Scaeus, the Spartan prince

In Greek mythology, Scaeus (Ancient Greek: Σκαῖος means 'on the left hand') was a Spartan prince as one of the 20 Hippocoöntids, children of King Hippocoön, son of Oebalus and the naiad Bateia.

== Family ==
Scaeus was the brother to Dorycleus, Enarophorus, Euteiches, Bucolus, Lycaethus, Tebrus, Eurytus, Hippothous, Hippocorystes, Alcinous, Alcimus, Dorceus, Sebrus, Eumedes, Enaesimus, Alcon and Leucippus.

== Mythology ==
Scaeus, together with his brothers, helped their father usurped the throne of Lacedaemonia and expelled the former king, Tyndareus, the son of Gorgophone and Hipocoön's (half-)brother.

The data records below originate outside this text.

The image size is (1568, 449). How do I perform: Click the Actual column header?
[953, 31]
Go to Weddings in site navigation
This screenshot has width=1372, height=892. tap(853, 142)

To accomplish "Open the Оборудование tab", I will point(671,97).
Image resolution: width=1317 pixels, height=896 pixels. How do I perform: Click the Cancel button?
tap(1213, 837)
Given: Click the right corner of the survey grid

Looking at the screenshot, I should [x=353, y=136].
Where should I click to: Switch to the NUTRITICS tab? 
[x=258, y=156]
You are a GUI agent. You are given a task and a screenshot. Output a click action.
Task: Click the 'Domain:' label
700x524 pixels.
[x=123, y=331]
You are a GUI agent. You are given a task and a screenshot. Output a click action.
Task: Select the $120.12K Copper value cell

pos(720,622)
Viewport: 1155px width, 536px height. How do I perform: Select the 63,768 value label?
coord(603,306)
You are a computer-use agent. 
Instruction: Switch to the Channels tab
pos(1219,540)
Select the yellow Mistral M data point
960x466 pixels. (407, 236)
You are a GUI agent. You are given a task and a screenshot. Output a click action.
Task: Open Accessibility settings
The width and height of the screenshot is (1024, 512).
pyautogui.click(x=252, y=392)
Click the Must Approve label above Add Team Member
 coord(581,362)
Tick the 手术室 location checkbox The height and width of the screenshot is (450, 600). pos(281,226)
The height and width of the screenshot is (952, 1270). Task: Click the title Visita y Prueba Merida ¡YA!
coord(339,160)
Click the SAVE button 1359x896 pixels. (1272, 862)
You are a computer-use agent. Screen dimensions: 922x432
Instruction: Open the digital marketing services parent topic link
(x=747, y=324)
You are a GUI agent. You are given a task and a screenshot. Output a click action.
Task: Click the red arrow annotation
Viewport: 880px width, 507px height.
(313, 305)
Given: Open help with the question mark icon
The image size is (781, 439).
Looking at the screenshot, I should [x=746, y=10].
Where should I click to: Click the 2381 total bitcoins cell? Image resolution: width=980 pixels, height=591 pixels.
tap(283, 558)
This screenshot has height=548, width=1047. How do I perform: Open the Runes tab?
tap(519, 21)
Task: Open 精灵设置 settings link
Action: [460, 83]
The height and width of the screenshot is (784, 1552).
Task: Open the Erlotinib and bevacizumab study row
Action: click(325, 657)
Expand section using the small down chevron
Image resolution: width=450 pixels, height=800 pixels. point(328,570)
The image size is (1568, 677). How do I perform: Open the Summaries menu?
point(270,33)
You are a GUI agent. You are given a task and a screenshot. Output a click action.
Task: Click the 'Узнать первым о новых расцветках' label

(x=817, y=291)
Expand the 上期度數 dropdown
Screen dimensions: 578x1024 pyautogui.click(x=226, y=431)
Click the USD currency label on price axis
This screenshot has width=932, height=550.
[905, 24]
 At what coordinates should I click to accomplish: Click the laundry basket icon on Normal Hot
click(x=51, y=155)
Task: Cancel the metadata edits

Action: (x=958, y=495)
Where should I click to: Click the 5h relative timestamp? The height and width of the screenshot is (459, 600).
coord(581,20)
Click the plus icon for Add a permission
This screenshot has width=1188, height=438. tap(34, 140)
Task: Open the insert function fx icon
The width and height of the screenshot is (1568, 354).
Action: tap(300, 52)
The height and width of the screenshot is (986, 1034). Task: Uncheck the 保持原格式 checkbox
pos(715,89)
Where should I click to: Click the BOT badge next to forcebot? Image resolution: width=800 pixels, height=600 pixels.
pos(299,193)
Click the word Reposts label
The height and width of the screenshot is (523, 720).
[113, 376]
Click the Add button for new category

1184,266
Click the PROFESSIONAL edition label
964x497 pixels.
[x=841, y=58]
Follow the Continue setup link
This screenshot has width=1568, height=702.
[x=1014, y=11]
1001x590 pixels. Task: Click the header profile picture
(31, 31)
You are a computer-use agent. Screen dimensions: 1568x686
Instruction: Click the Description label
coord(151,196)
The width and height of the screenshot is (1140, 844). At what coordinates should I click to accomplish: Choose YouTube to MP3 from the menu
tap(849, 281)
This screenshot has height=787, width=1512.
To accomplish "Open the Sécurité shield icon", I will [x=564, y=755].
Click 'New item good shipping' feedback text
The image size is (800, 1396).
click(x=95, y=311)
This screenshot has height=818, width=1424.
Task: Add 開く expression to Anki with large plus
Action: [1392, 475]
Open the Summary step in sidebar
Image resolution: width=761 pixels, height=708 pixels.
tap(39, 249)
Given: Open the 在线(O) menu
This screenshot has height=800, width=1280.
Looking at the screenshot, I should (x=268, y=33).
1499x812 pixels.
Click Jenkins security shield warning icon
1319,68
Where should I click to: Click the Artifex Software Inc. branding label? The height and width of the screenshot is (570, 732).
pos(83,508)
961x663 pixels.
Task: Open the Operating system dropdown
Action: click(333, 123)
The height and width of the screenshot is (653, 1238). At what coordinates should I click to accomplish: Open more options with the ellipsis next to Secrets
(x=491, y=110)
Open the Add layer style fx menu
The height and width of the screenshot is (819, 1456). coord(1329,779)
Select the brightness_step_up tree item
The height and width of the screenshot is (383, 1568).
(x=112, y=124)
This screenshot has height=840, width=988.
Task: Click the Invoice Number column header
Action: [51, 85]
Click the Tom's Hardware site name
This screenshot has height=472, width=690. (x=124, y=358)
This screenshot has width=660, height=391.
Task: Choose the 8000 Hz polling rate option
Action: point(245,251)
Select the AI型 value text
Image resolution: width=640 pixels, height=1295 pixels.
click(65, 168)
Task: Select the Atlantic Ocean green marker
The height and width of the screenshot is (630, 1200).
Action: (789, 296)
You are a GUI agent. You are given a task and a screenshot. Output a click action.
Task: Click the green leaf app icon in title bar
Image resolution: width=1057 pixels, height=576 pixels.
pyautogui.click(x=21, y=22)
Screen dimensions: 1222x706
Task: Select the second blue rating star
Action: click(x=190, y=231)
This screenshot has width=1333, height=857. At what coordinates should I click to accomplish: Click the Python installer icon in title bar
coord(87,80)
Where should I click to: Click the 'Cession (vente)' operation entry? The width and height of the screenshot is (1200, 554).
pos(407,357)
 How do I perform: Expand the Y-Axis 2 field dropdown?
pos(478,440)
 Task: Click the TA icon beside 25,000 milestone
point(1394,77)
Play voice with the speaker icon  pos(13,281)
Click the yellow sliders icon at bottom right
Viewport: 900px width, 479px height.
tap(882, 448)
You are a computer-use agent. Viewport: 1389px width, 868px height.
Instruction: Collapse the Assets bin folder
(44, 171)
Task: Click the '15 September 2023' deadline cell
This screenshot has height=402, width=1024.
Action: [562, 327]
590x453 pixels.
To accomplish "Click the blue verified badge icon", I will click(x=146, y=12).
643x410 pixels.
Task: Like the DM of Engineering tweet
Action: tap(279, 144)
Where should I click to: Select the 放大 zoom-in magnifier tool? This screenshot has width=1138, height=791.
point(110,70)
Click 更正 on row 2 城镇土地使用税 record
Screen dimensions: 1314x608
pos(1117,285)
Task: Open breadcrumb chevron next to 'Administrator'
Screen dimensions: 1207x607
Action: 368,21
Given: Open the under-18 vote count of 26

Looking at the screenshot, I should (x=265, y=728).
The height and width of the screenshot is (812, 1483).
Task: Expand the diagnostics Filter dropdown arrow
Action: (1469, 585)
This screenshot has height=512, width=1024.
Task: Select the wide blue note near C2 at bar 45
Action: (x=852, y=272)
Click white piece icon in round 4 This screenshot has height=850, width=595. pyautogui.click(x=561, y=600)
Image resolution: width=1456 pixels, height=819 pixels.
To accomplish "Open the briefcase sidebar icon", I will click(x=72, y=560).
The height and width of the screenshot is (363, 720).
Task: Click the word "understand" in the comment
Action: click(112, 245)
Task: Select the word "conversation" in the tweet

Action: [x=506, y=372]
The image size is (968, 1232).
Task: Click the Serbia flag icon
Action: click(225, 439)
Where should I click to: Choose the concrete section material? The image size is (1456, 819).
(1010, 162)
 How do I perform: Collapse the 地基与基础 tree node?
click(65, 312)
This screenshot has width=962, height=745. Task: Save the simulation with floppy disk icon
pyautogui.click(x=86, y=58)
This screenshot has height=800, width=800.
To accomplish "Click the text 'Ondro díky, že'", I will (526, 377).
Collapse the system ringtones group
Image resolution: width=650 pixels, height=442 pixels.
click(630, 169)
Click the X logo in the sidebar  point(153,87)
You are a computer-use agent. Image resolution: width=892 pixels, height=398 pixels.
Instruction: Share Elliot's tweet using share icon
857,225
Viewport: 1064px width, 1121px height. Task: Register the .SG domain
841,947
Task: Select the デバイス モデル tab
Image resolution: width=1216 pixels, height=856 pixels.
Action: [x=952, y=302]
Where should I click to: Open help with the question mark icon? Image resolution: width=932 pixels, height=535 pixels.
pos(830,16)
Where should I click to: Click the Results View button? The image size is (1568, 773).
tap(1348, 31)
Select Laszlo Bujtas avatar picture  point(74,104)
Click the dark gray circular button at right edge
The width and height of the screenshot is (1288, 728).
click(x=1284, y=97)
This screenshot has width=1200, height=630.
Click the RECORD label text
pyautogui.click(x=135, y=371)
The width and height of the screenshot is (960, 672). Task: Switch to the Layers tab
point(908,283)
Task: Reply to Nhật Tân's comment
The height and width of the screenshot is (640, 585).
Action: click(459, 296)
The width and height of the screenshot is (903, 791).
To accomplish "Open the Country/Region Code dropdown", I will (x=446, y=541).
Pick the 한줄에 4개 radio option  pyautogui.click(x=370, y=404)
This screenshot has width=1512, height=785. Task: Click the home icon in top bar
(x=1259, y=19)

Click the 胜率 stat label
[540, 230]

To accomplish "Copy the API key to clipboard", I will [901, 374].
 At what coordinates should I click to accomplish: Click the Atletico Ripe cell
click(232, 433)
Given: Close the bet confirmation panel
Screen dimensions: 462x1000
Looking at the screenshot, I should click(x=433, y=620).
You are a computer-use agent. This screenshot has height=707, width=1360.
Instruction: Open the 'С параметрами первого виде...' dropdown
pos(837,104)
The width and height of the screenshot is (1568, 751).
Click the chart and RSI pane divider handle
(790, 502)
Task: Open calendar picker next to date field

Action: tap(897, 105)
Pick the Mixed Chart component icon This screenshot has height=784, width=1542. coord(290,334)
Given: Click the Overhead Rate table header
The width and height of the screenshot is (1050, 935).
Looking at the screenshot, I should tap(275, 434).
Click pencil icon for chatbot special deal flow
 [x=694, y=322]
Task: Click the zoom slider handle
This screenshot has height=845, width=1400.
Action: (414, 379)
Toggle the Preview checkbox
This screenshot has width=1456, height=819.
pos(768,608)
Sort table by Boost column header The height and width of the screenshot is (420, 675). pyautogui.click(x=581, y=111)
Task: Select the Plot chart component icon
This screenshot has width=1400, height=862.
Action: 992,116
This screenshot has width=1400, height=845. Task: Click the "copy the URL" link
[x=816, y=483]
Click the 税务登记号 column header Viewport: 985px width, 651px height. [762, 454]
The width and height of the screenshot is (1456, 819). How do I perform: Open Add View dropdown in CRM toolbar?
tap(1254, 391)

Ultimately, the Hippocoöntids and their father were slain by Heracles who also restored Tyndareus as the rightful ruler of the Lacedeamonians. The bad blood between these two parties can be attributed to the following reasons: (1) the refusal of Hippocoön and his family to cleanse the hero after the death of Iphitus when he came to Sparta, (2) Scaeus and his brothers joined King Neleus of Pylos in his war with the Heracles, and (3) for the manslaughter of Oeonus, son of Licymnius and the hero's cousin, who was beaten to death by the Hippocoöntids with their clubs for stoning in self-defense their Molossian dog. For the latter incident, Heracles straightway give them battle as he was very angry but was wounded in the hip-joint and he stealthily retreated. Afterwards, the son of Alcmene made an expedition against Sparta enlisting the aid of King Cepheus of Arcadia and his sons, and succeeded in avenging himself on Hippocoön, and also on Scaeus and his brothers, for their murder of Oeonus.